■ Activity ■
The answer must be the full listing, reproduced word for word.

+ + + +

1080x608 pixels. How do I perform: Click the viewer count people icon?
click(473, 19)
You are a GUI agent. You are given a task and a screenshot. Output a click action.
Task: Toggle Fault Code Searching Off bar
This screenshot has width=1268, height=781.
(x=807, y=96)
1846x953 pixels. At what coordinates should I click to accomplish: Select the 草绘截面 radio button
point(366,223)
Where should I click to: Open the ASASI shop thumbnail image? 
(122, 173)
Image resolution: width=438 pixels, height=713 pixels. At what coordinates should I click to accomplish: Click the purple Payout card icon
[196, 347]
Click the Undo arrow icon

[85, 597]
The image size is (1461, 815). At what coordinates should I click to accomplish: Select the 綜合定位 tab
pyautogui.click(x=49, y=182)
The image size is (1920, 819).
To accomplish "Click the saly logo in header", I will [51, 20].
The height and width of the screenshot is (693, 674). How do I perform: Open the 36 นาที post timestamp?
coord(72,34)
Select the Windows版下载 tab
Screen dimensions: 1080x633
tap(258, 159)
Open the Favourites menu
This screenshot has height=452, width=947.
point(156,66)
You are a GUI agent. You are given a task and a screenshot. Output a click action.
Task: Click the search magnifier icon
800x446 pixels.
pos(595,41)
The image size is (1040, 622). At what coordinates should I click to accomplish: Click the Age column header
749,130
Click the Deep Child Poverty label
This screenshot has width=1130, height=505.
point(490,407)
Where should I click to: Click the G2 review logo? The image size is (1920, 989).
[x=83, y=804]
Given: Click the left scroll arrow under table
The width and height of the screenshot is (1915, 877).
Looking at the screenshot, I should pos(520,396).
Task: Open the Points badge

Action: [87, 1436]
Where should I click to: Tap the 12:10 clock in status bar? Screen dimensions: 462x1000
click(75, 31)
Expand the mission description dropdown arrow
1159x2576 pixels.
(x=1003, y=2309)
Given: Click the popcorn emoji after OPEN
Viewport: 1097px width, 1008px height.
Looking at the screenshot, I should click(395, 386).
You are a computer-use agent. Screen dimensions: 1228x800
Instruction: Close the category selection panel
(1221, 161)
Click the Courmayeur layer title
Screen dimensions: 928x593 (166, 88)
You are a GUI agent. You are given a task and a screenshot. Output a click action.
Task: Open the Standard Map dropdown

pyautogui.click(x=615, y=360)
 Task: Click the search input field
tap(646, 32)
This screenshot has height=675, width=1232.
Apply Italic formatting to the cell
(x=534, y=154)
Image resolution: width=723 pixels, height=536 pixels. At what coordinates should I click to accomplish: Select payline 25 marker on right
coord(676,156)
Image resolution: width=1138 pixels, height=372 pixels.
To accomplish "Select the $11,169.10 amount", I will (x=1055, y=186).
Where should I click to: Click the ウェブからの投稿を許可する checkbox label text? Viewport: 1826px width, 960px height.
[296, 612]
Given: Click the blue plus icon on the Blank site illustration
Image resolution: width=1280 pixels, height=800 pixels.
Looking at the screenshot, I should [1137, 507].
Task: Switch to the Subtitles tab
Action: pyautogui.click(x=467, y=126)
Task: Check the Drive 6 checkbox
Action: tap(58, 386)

+ + + +

■ Answer space ■
1080x608 pixels. How do I perform: Click the viewer count people icon?
click(473, 19)
You are a GUI agent. You are given a task and a screenshot. Output a click action.
Task: Toggle Fault Code Searching Off bar
This screenshot has width=1268, height=781.
(x=807, y=96)
1846x953 pixels. At what coordinates should I click to accomplish: Select the 草绘截面 radio button
point(366,223)
Where should I click to: Open the ASASI shop thumbnail image? 
(122, 173)
Image resolution: width=438 pixels, height=713 pixels. At what coordinates should I click to accomplish: Click the purple Payout card icon
[196, 347]
Click the Undo arrow icon

[85, 597]
The image size is (1461, 815). At what coordinates should I click to accomplish: Select the 綜合定位 tab
pyautogui.click(x=49, y=182)
The image size is (1920, 819).
To accomplish "Click the saly logo in header", I will [51, 20].
The height and width of the screenshot is (693, 674). How do I perform: Open the 36 นาที post timestamp?
coord(72,34)
Select the Windows版下载 tab
Screen dimensions: 1080x633
tap(258, 159)
Open the Favourites menu
This screenshot has height=452, width=947.
point(156,66)
You are a GUI agent. You are given a task and a screenshot. Output a click action.
Task: Click the search magnifier icon
800x446 pixels.
pos(595,41)
The image size is (1040, 622). At what coordinates should I click to accomplish: Click the Age column header
749,130
Click the Deep Child Poverty label
This screenshot has width=1130, height=505.
point(490,407)
Where should I click to: Click the G2 review logo? The image size is (1920, 989).
[x=83, y=804]
Given: Click the left scroll arrow under table
The width and height of the screenshot is (1915, 877).
Looking at the screenshot, I should pos(520,396).
Task: Open the Points badge

Action: [87, 1436]
Where should I click to: Tap the 12:10 clock in status bar? Screen dimensions: 462x1000
click(75, 31)
Expand the mission description dropdown arrow
1159x2576 pixels.
(x=1003, y=2309)
Given: Click the popcorn emoji after OPEN
Viewport: 1097px width, 1008px height.
Looking at the screenshot, I should click(395, 386).
You are a computer-use agent. Screen dimensions: 1228x800
Instruction: Close the category selection panel
(1221, 161)
Click the Courmayeur layer title
Screen dimensions: 928x593 (166, 88)
You are a GUI agent. You are given a task and a screenshot. Output a click action.
Task: Open the Standard Map dropdown

pyautogui.click(x=615, y=360)
 Task: Click the search input field
tap(646, 32)
This screenshot has height=675, width=1232.
Apply Italic formatting to the cell
(x=534, y=154)
Image resolution: width=723 pixels, height=536 pixels. At what coordinates should I click to accomplish: Select payline 25 marker on right
coord(676,156)
Image resolution: width=1138 pixels, height=372 pixels.
To accomplish "Select the $11,169.10 amount", I will (x=1055, y=186).
Where should I click to: Click the ウェブからの投稿を許可する checkbox label text? Viewport: 1826px width, 960px height.
[296, 612]
Given: Click the blue plus icon on the Blank site illustration
Image resolution: width=1280 pixels, height=800 pixels.
Looking at the screenshot, I should [1137, 507].
Task: Switch to the Subtitles tab
Action: pyautogui.click(x=467, y=126)
Task: Check the Drive 6 checkbox
Action: tap(58, 386)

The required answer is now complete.